中国版ネットフリックス「愛奇芸」がHip Hopで狙う海外市場

natmac stock / shutterstock.com

中国のSF映画「流転の地球 (The Wandering Earth)」は今年の春節の大ヒットとなり、母国での興行収入は7億ドル(約770億円)近くに達した。その後、この作品は4月30日からネットフリックスでも公開されたが、海外での注目度はさほど高いとはいえない。

昨年は中国のインターネットカルチャーを描いたドキュメンタリー映画「欲望人民共和国」が公開され、批評家からは高い評価を得たが、商業的にはふるわなかった。

「中国のエンターテイメントは海外に十分アピールできていない。背景には中国人の価値観が海外に伝わりにくいことがあげられる」と話すのは中国最大の動画ストリーミングサービス、「愛奇芸(iQiyi、アイチーイー)」のCEOを務めるYu Gongだ。

iQiyiは昨年末時点で8700万人の有料会員を抱え、中国のネットフリックスと呼ばれている。

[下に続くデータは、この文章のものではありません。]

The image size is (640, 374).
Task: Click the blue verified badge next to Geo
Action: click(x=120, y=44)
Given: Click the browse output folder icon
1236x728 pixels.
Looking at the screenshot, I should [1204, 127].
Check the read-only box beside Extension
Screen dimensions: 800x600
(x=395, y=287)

「言語の違いはさほどの問題ではない。今後の課題となるのは、中国の価値観や哲学を伝える文化的プロダクトを送り出していくことだ」

現在50歳のGongは、アリババのジャック・マーらと同じく、中国のインターネットの創世記からこの業界に身を置いてきた。彼は清華大学で学んだ後、1999年に不動産サイトの「focus.cn」を設立。その後、ポータルサイトの捜狐(SOHU)の設立を支援し、2000年に米国で上場させた。

当時から動画配信に興味を持っていたGongは2010年にDing Xin Holdingsを立ち上げ、同社を後にiQiyiに発展させた。その後、バイドゥから資金調達を実施して事業を拡大。iQiyiは中国を代表する動画ストリーミングサイトに成長した。

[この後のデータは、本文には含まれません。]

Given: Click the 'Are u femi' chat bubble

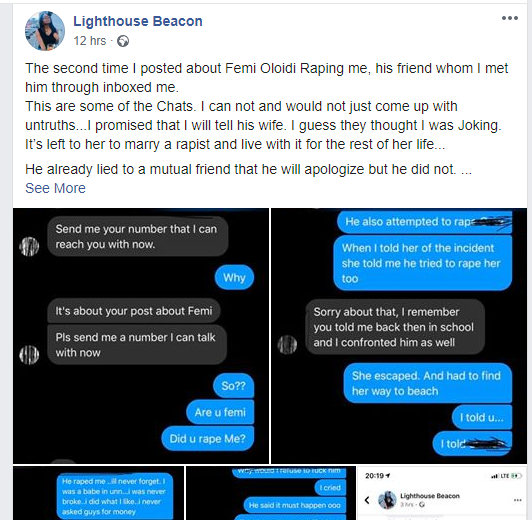Looking at the screenshot, I should [220, 412].
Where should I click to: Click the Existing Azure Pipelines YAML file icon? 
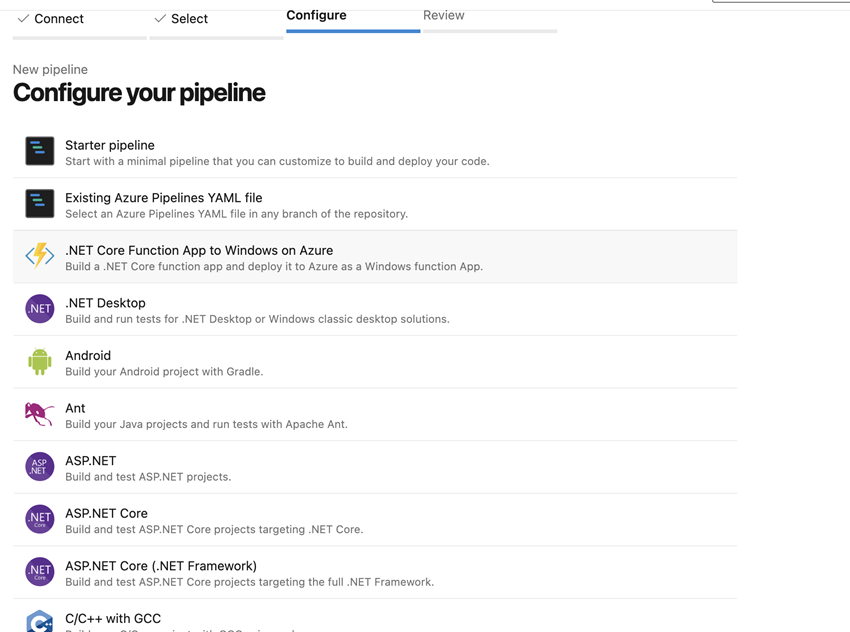click(39, 203)
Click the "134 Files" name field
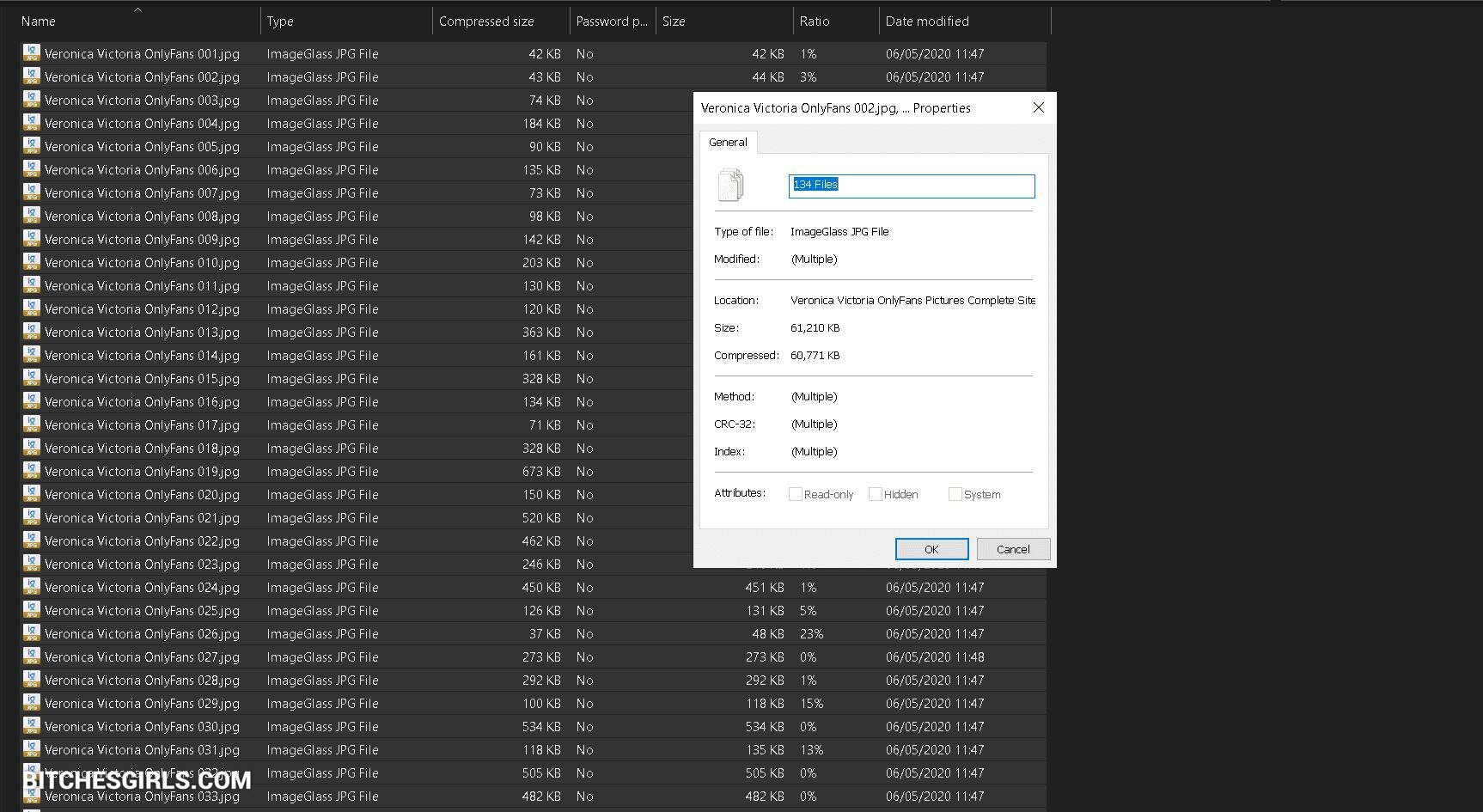The height and width of the screenshot is (812, 1483). [911, 186]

同社はハリウッドの大手映画スタジオや主要なテレビネットワークに加え、ネットフリックスとも提携を結んでいる。昨年3月に米ナスダック市場に上場を果たしたしたiQiyiの時価総額は167億ドルに達している。

iQiyiの出資には発行株式の50%以上を保有するバイドゥのほか、シャオミやHillhouse Capital Managementらが参加している。同社は現在のところ赤字で、2018年の損失は91億元を計上。損失額は2017年の37億元からさらに膨らんでいる。しかし、Gongは今後の成長に自信を抱いている。

ラッパーのオーディション番組を輸出

「中国の消費者は良いコンテンツには以前より多くの費用を支払うようになった」と彼は話す。iQiyiは昨年、3600万人の新規会員を獲得し、今年も同程度の伸びを見込んでいる。

Gongは4月に開催された北京映画祭で「動画配信サービスが拡大を続ける中で、既存の映画業界もマネタイズの手段を多様化させようとしている。今後は映画業界とのウィンウィンな関係を、さらに強固なものにしていく」と述べた。

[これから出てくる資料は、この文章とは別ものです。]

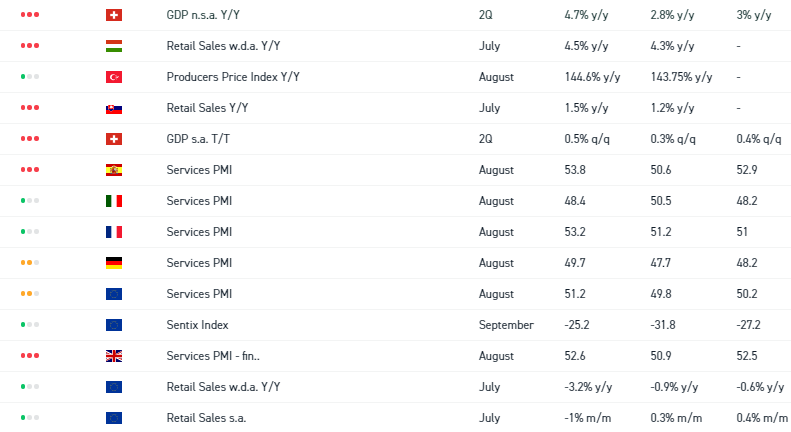Open the Sentix Index event
Viewport: 791px width, 432px height.
(x=197, y=325)
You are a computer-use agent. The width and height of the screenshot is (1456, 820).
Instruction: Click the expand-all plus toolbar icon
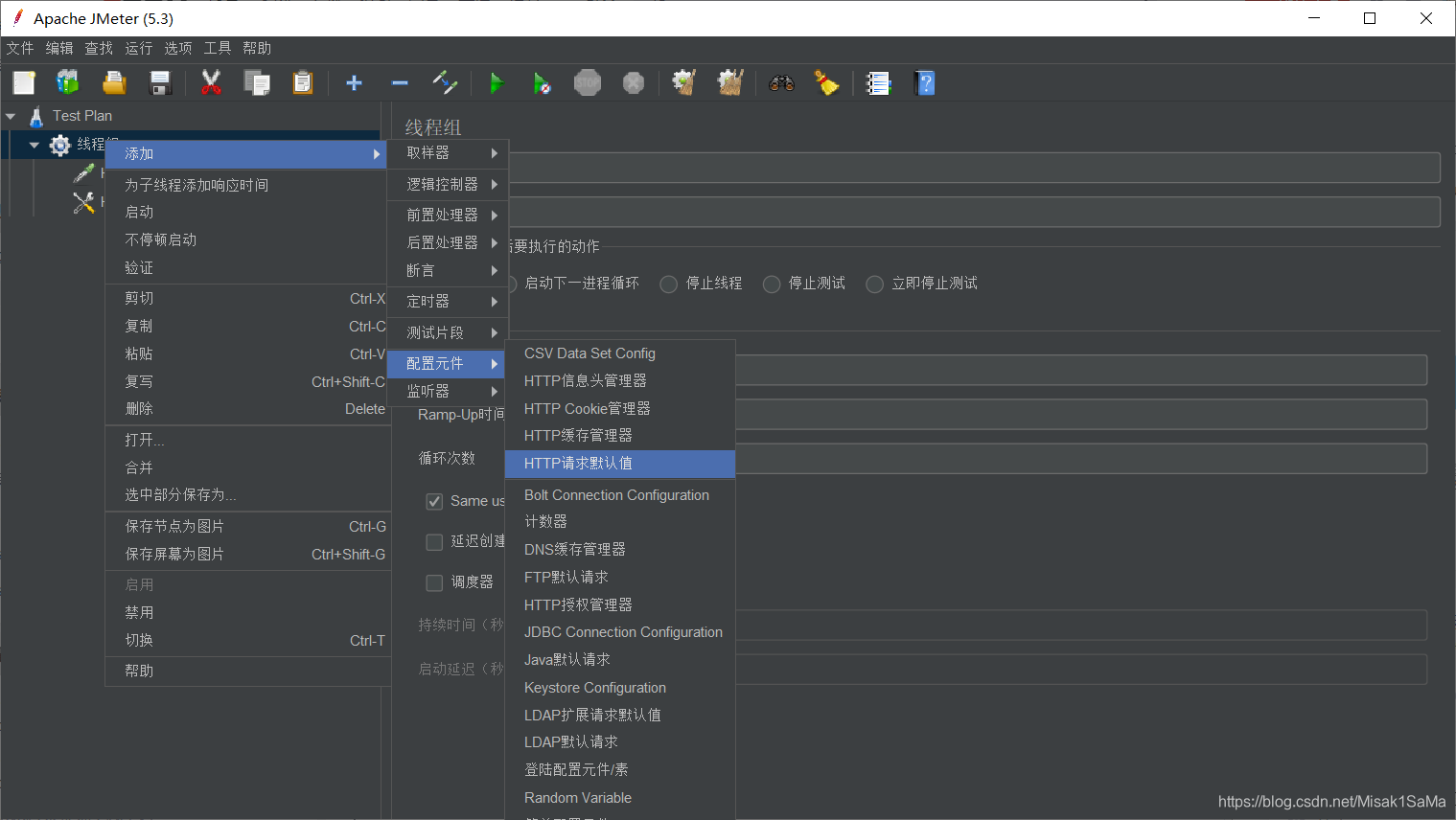(x=354, y=82)
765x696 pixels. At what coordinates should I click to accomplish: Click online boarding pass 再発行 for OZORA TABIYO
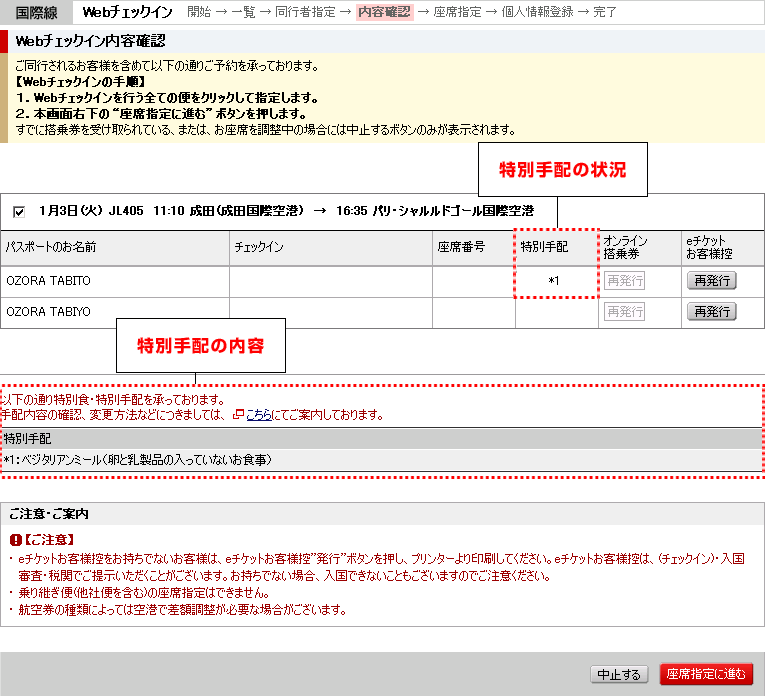click(625, 312)
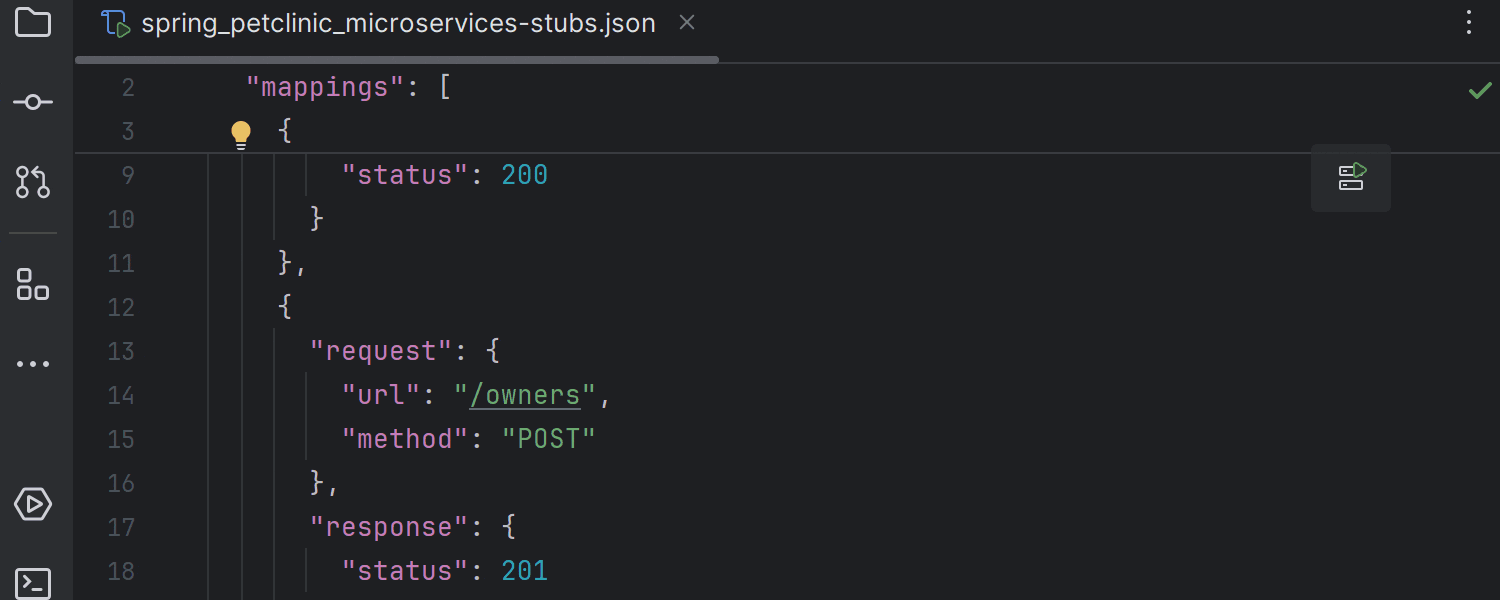Viewport: 1500px width, 600px height.
Task: Click the yellow lightbulb intention icon
Action: coord(241,134)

iQiyiはオリジナル作品にも注力を深め、将来的に海外市場での支持拡大を狙っている。同社は映画作品だけでなく、中国のヒップホップをテーマとしたオーディション番組「The Rap of China(中国有嘻哈)」を母国で大ヒットさせ、今年はロサンゼルスでもラッパーのオーディションを開催する。

同社はこのオーディションを東南アジアやオセアニア地域にまで拡大し、世界の若者をヒップホップでつなごうとしている。